-- PROMPT --
Scan the records for "computer" and copy each line that contains it.

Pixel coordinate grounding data
====================
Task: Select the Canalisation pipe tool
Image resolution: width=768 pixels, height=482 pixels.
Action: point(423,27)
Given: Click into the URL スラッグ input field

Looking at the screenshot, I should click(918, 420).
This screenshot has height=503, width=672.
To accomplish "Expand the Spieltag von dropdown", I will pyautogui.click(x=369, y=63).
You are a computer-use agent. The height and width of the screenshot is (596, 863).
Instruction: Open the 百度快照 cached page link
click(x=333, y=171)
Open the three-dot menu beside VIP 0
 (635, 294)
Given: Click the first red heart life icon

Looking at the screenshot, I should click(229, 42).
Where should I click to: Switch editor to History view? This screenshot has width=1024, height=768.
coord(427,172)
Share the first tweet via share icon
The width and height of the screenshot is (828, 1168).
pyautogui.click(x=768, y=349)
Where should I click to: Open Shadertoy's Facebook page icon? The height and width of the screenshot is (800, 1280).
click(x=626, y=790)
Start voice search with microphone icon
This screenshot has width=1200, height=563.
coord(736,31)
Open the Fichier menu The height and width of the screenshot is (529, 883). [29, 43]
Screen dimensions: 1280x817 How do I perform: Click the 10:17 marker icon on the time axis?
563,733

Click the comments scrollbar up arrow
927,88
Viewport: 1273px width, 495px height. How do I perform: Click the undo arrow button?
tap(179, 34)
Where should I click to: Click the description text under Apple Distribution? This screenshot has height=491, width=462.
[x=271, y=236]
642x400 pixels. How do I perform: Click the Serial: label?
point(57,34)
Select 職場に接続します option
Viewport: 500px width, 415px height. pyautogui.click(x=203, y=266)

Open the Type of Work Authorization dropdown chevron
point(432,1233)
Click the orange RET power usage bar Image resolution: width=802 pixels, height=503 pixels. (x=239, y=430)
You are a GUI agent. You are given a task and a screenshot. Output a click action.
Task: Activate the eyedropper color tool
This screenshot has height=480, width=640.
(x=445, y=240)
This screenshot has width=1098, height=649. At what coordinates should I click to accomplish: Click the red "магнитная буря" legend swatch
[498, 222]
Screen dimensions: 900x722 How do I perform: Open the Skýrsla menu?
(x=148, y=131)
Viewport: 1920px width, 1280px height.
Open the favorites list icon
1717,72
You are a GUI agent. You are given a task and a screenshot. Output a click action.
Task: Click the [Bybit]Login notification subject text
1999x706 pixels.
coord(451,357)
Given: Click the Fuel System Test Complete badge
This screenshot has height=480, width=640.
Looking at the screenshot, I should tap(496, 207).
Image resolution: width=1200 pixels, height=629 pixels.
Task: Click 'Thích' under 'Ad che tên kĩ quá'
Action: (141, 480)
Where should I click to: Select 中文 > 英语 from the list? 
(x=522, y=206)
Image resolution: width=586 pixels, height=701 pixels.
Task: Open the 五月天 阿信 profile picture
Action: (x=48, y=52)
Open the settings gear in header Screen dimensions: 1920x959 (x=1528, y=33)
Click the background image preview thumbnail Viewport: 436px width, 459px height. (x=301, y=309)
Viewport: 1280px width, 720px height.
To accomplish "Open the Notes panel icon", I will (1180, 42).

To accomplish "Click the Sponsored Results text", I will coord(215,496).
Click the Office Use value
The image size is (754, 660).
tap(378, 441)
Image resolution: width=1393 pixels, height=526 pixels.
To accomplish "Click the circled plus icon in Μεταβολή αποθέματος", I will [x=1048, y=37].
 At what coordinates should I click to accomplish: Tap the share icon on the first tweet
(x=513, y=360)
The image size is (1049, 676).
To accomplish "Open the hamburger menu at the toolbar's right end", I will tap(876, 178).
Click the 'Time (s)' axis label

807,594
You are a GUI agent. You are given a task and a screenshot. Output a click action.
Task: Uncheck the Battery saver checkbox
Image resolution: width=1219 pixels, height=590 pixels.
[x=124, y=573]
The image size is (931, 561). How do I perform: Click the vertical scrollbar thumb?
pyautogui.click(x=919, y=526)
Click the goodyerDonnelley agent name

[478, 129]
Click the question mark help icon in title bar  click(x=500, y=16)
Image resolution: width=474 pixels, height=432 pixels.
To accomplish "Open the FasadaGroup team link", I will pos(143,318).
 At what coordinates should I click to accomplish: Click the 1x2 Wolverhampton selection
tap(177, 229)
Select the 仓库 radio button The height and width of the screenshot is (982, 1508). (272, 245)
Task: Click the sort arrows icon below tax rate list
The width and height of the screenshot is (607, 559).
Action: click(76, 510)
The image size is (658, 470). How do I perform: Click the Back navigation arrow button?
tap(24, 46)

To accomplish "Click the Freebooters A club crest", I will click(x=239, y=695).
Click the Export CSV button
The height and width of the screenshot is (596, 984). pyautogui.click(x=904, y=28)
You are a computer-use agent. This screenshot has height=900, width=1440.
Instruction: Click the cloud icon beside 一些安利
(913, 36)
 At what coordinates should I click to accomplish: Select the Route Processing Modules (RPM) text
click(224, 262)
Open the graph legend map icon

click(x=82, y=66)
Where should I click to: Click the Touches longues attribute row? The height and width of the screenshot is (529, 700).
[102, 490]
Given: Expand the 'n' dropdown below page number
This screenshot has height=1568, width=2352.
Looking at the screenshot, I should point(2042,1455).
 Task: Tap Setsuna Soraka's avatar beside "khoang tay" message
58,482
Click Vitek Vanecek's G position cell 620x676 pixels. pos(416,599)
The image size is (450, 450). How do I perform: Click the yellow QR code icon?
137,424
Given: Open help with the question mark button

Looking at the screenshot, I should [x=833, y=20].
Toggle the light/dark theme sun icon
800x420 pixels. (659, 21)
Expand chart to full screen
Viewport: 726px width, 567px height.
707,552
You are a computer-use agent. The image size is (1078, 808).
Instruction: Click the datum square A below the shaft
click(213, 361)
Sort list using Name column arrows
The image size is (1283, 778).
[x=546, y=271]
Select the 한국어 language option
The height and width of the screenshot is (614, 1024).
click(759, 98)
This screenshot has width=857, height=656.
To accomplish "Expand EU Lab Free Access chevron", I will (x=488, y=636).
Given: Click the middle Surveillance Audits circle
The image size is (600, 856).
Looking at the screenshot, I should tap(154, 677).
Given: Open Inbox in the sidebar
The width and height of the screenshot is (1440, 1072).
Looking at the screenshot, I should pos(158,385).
====================
-- WRITTEN SOLUTION --
You are a computer-use agent. The height and width of the screenshot is (596, 863).
You are a computer-use agent. This screenshot has height=900, width=1440.
You are a computer-use agent. The image size is (1078, 808).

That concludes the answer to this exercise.